* [Directions]
Reproduce the listing below in full and exactly; no pictures belong in the copy.

- Opening Delimiter -

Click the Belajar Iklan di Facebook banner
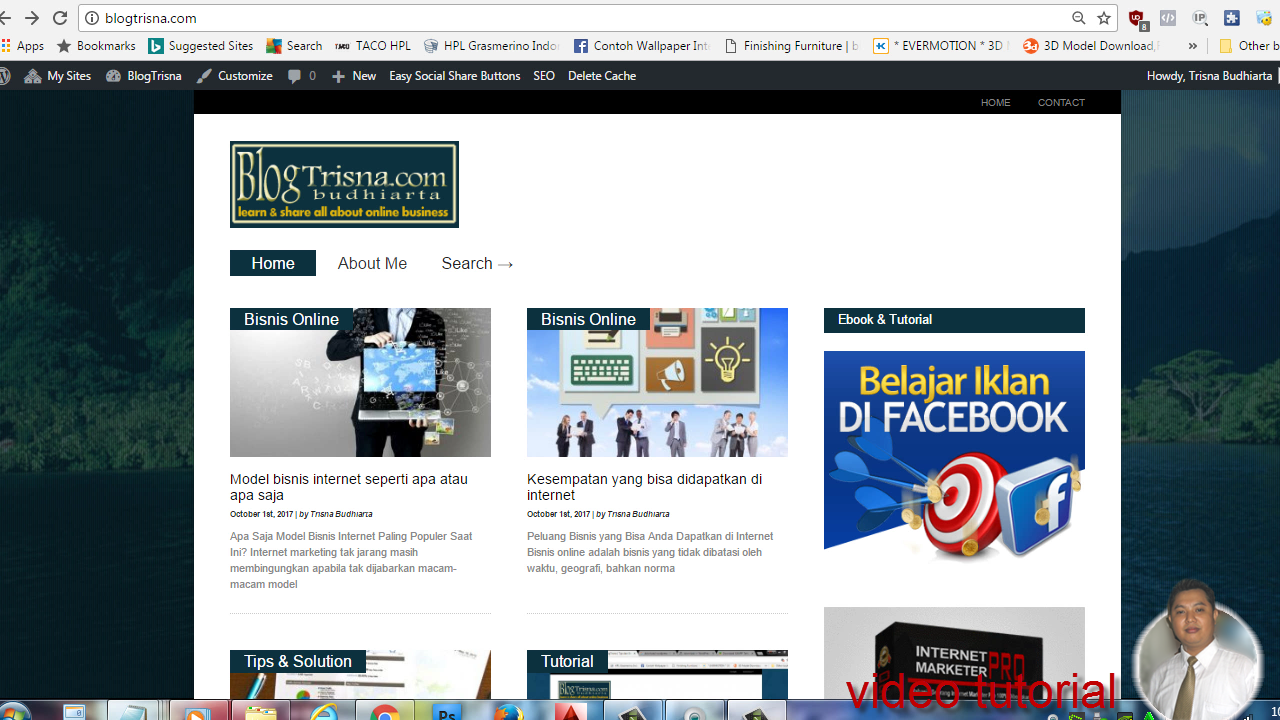[x=954, y=455]
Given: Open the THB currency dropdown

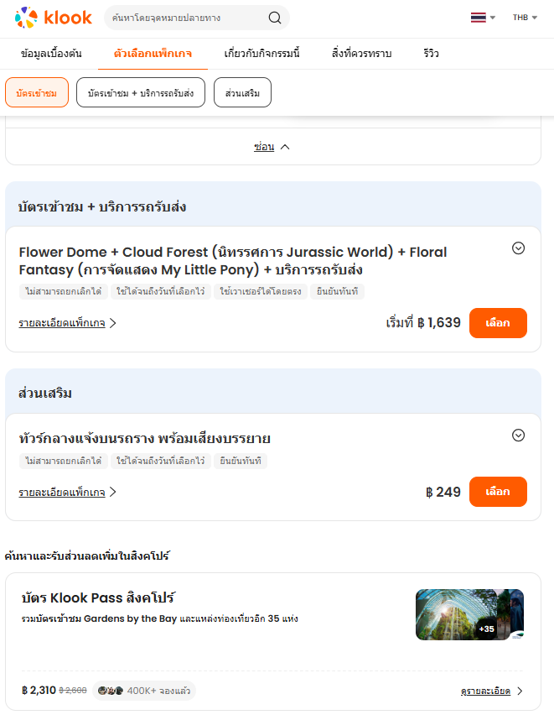Looking at the screenshot, I should (525, 17).
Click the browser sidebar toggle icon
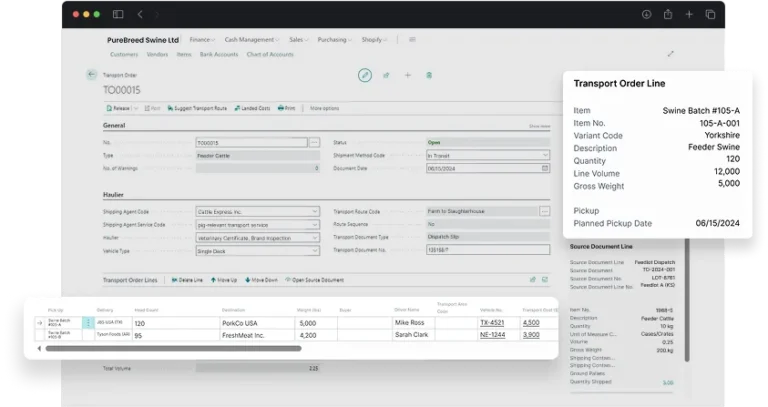Image resolution: width=768 pixels, height=407 pixels. [118, 14]
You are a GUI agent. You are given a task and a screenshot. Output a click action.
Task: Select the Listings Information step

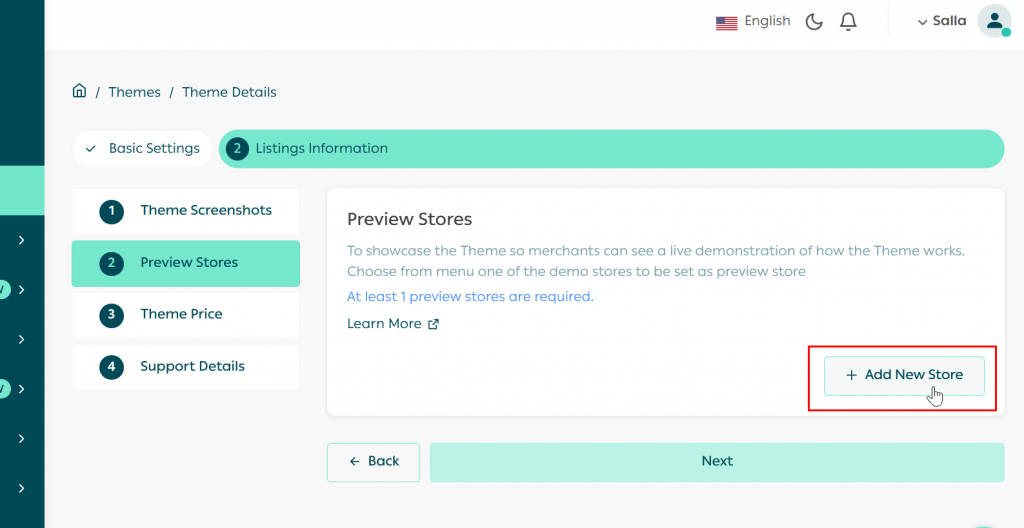(320, 148)
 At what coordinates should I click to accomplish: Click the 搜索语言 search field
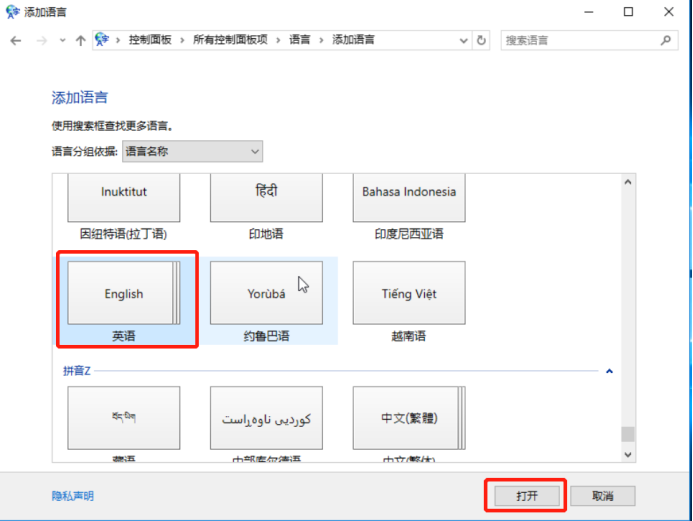click(x=580, y=40)
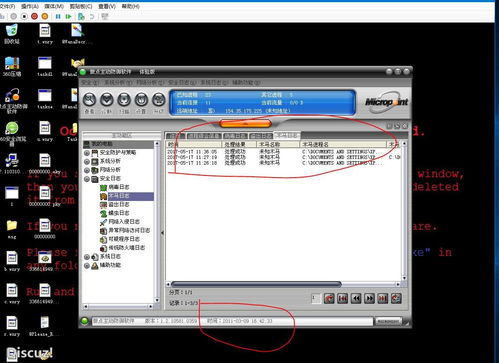Click the orange bar below status panel
Image resolution: width=499 pixels, height=363 pixels.
(x=246, y=124)
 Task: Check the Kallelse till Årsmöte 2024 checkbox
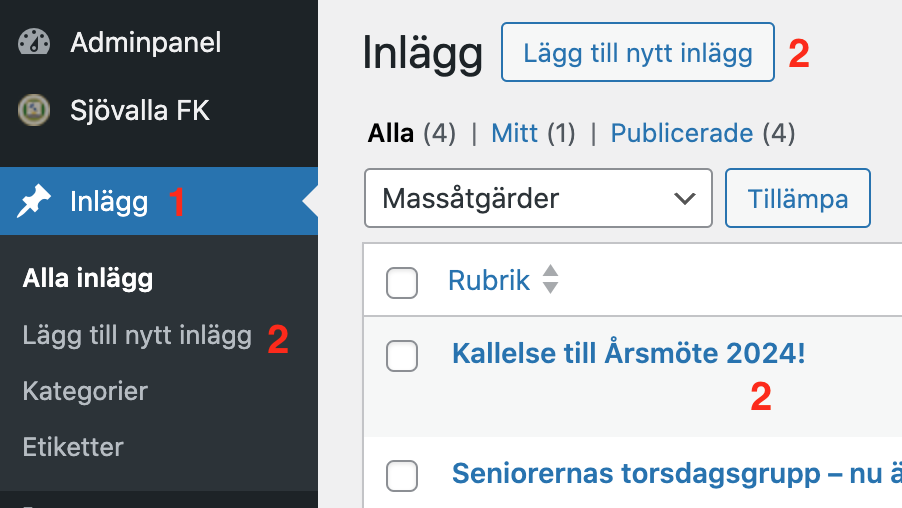point(402,355)
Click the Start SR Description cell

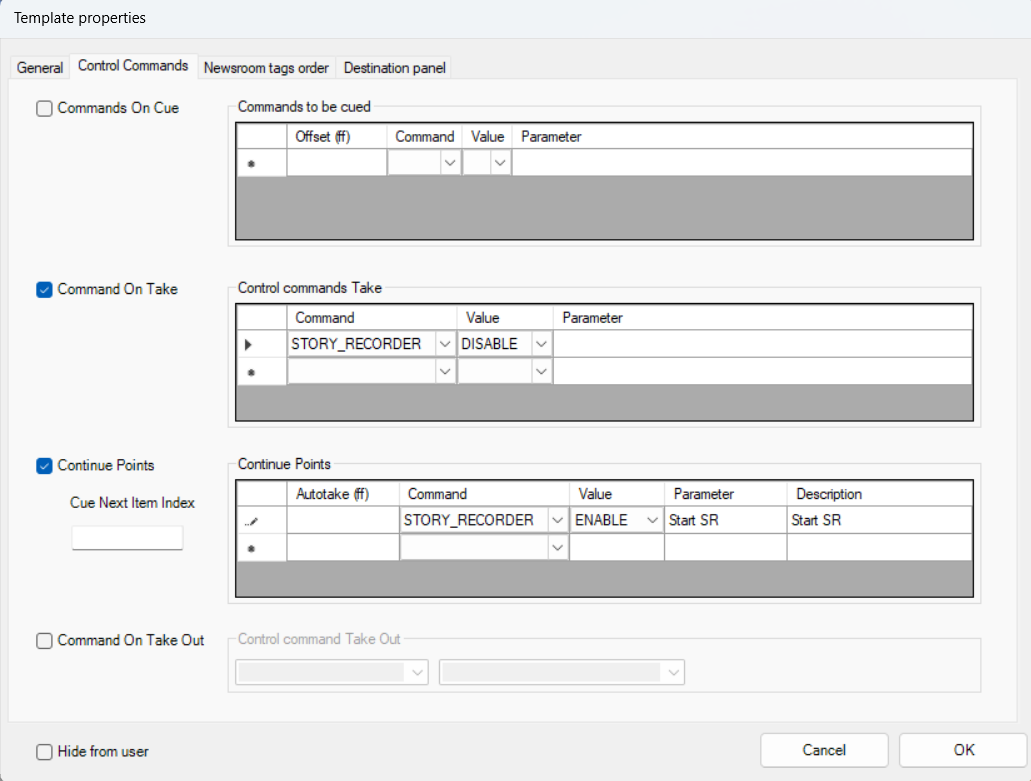tap(878, 521)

- Closing Delimiter -

* [Written answer]
Click the Belajar Iklan di Facebook banner
[x=954, y=455]
Given: Open the THB currency dropdown

Looking at the screenshot, I should (525, 17).
Click the browser sidebar toggle icon
Image resolution: width=768 pixels, height=407 pixels. [118, 14]
You are a GUI agent. You are given a task and a screenshot. Output a click action.
Task: Select the Listings Information step

(320, 148)
 At what coordinates should I click to accomplish: Click the 搜索语言 search field
click(x=580, y=40)
Click the orange bar below status panel
Image resolution: width=499 pixels, height=363 pixels.
(x=246, y=124)
 Task: Check the Kallelse till Årsmöte 2024 checkbox
point(402,355)
Click the Start SR Description cell

tap(878, 521)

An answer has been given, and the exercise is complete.